= AUSZUG =
==*==

Wieder einmal hat die Politik der Wirtschaft einen Strich durch die Rechnung gemacht. 14 Tage ist es her, da hielt sich der balearische Ministerpräsident Francesc Antich an der Playa de Palma auf, um sich über die Modernisierungsvorhaben der dortigen Hotels zu informieren (siehe S. 18). Und prompt musste er den Termin vorzeitig abbrechen, als der jüngste Korruptionsskandal wie eine Eiterbeule aufplatzte und der Regierungschef zurück an seinen Amtssitz eilte, um die Minister der betroffenen Mini-Partei Unió Mallorquina (UM) aus dem Amt zu kicken (siehe MM 6/2010).
Doch bevor Antich in seinem Dienstwagen verschwand, versicherte er den Hoteliers einmal mehr, wie sehr ihm die Modernisierung der Hotellandschaft am Herzen liege. Und er gab den Herbergsvätern folgenden Rat: Das neuartige touristische Hotelangebot an der Playa de Palma solle den tradierten Architekturtypus, wie er bislang vorherrscht, meiden, also "weg von der "klassischen Schuhschachtel", wie Antich sagte. Nötig seien vielmehr lichte, weitläufige Flächen mit mehr Komfort, Nachhaltigkeit und Umweltschutz.
Dass eine Umgestaltung und Sanierung der in die Jahre gekommenen Tourismusmeile höchst notwendig sei, darüber sind sich alle Beteiligten - und dies schon seit Jahren - einig. Wie dringlich die Angelegenheit mittlerweile ist, wurde zuletzt Ende Januar deutlich, wenn auch höchst fragwürdig in polemischer Weise: Auf Spaniens bedeutendster Reisemesse Fitur in Madrid hatte der Präsident des Verbandes der spanischen Handelskammern, Javier Gómez Navarro, die Playa de Palma als "basura", zu Deutsch Müll, bezeichnet. Der einstigen Vorzeige-Zone in Sachen Sonnenurlaub sei, so der ehemalige Tourismuspolitiker, einzig mit "tiefgehender Chirurgie" beizukommen.

==*==

= AUFGABENLISTE =
#1 Geben Sie den Absatz des Auszugs, der mit „Doch bevor Antich“ beginnt, in kürzerer Form wieder und behalten Sie seine wesentlichen Fakten bei.
#2 Führen Sie den Auszug über die Playa de Palma nach seinem letzten Satz mit einem weiteren Absatz fort.
Die Auflistung stammt aus einer anderen Quelle als der Auszug.

= BEREITGESTELLTE DATEN =

==*==

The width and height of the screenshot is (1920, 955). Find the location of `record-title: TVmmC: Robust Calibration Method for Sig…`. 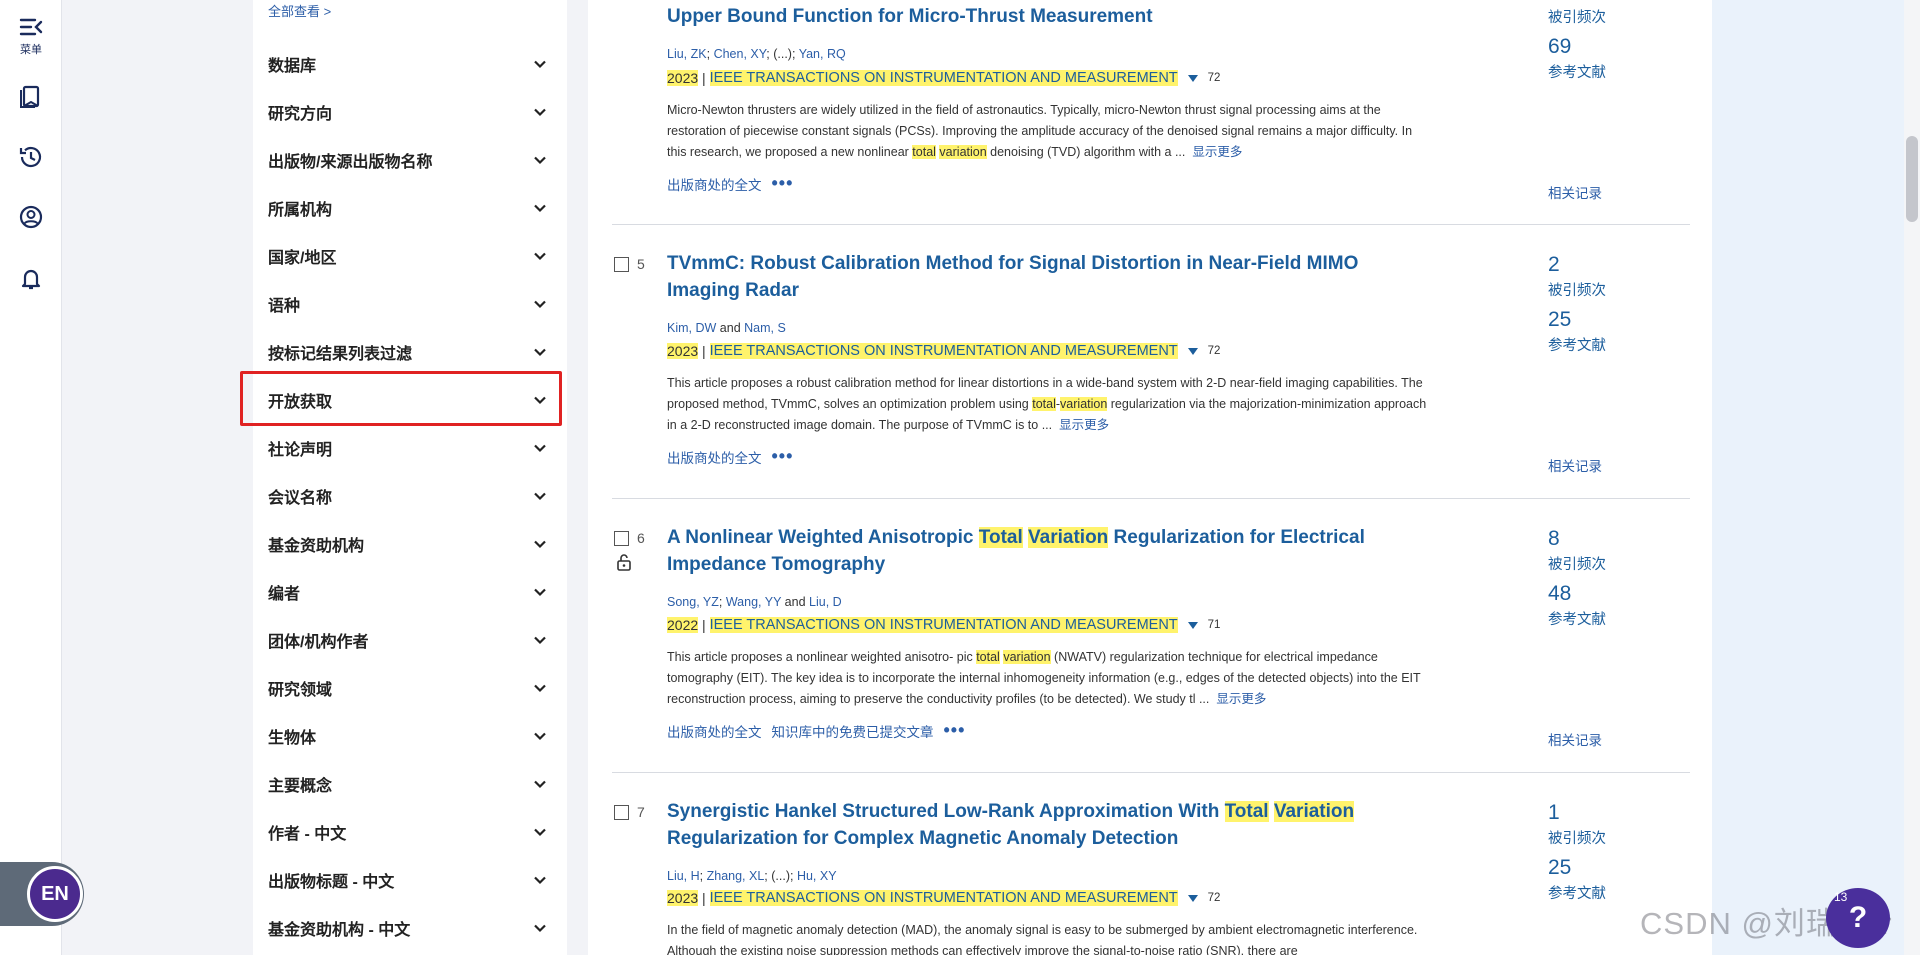

record-title: TVmmC: Robust Calibration Method for Sig… is located at coordinates (1047, 277).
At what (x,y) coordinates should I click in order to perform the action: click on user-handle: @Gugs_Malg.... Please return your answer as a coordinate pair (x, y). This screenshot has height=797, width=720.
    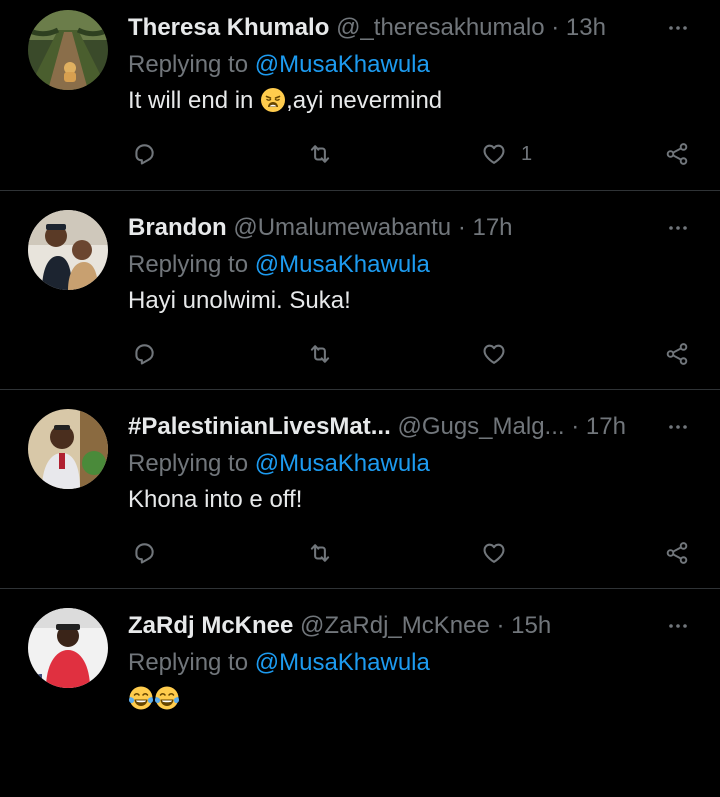
    Looking at the image, I should click on (480, 426).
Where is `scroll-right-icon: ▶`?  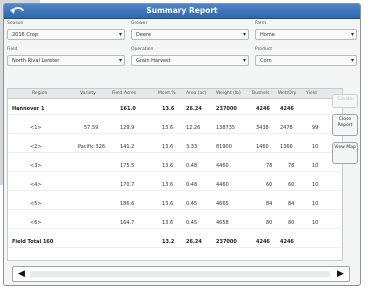
scroll-right-icon: ▶ is located at coordinates (340, 274).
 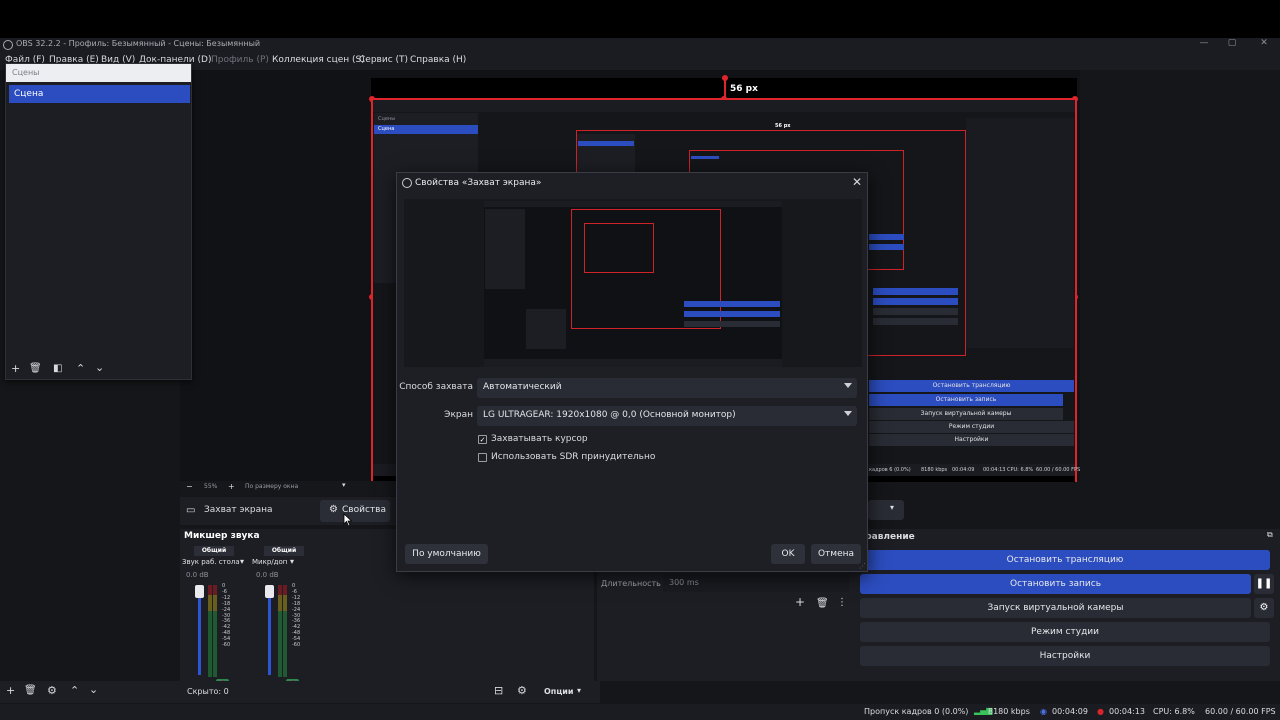 I want to click on scenes-dock: Сцены Сцена + 🗑 ◧ ⌃ ⌄, so click(x=98, y=222).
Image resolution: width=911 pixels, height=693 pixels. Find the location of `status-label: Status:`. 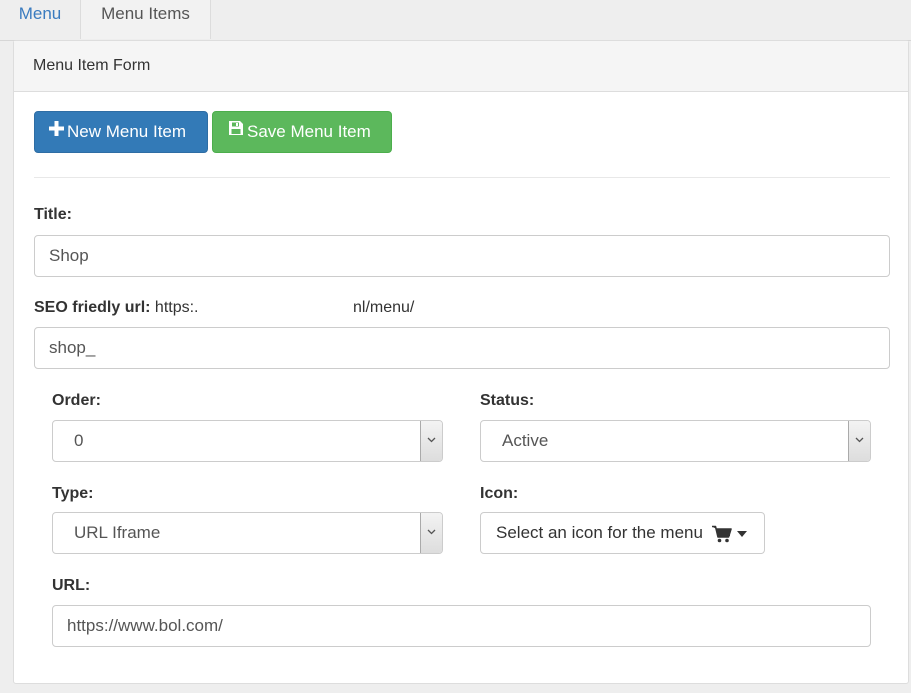

status-label: Status: is located at coordinates (508, 400).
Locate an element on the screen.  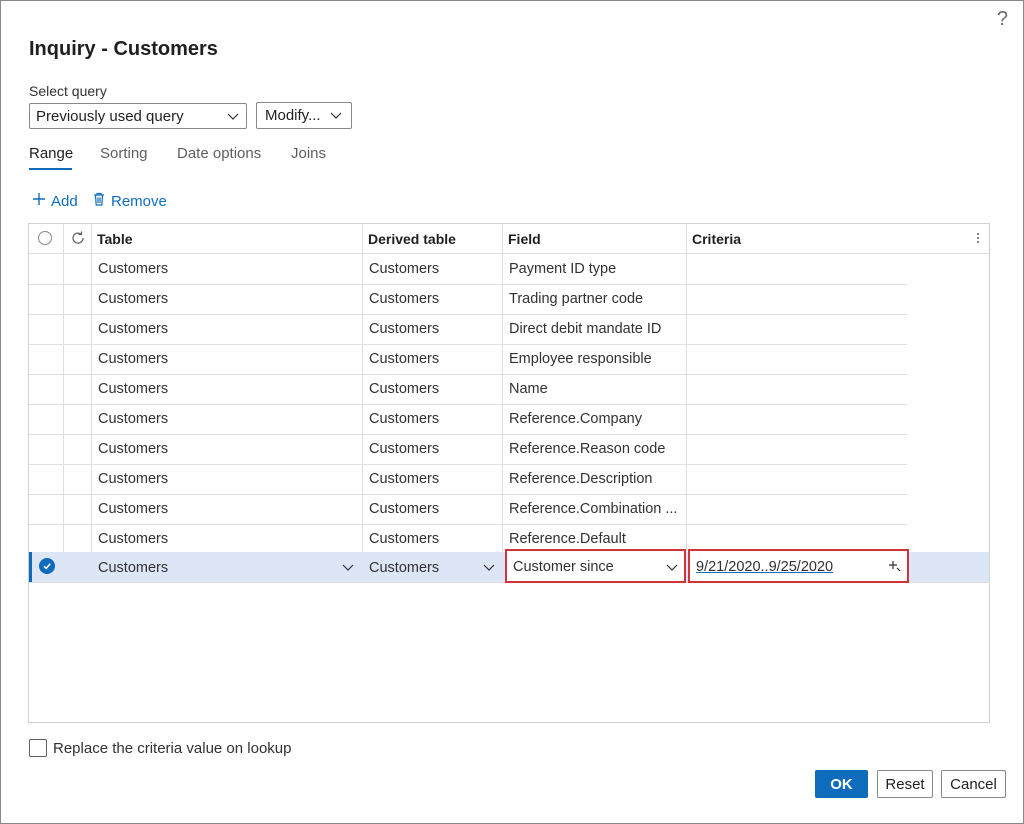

==*==

= ANTWORTEN JE AUFGABE =
#1 Bevor Antich abfuhr, versicherte er den Hoteliers erneut, wie wichtig ihm die Modernisierung der Hotels sei. Er riet ihnen, an der Playa de Palma von der klassischen „Schuhschachtel“-Architektur abzurücken. Stattdessen brauche es lichte, weitläufige Flächen mit mehr Komfort, Nachhaltigkeit und Umweltschutz.

#2
Was darunter zu verstehen sei, führte Gómez Navarro nicht näher aus. Stattdessen sah er sich unverzüglich mit Forderungen nach einer Entschuldigung konfrontiert. Dabei sprach der vermeintliche Unruhestifter lediglich öffentlich aus, was hinter vorgehaltener Hand schon so mancher Unternehmer bei Wein und Bier als wenig realistischen Vorschlag von sich gegeben hatte: Die Playa mit Bomben wegzusprengen, um sie dann völlig neu aufzubauen.
Politiker, die das Problem vernünftig anpacken wollen, wissen, dass eine integrale Sanierung der angejahrten Tourismusmeile viel, viel Geld kosten wird und einer erstklassigen, ganzheitlichen Planung bedarf, die neben den touristischen Aspekten auch die wirtschaftlichen, juristischen, sozialen und umweltlichen Belange berücksichtigt. Hierzu müssen sich zahlreiche Verwaltungsbehörden verschiedener Ebenen zusammenraufen, in denen wiederum viele Politiker die Fäden ziehen. Kein leichtes Unterfangen, wie sich seit Jahren am Agieren des eigens gegründeten Konsortiums zur Verschönerung der Playa de Palma sehen lässt. Selbst die Tatsache, dass derzeit die meisten Politiker von ein und derselben Couleur sind, ist noch keine Garantie dafür, dass das Vorhaben zügig vorangeht.
Den mallorquinischen Hotelunternehmern brennt unterdessen die Problematik unter den Fingernägeln. Sie haben an zahlreichen Fronten zu kämpfen, ohne dass sich irgendwo ein kleiner Erfolg abzeichnet. Da ist zum einem die allgemeine Wirtschaftskrise, die allein im vergangenen Jahr die Besucherzahlen um elf Prozent abschmelzen ließ. Die Zahl der Übernachtungen sank balearenweit um drei Prozent. Um überhaupt Gäste in der flauen Nebensaison anzulocken, mussten die Unternehmer die Preise senken. Letztlich ging ihnen an Einnahmen mehr als ein Zehntel verloren. Geld, das zum Re-Investieren fehlt.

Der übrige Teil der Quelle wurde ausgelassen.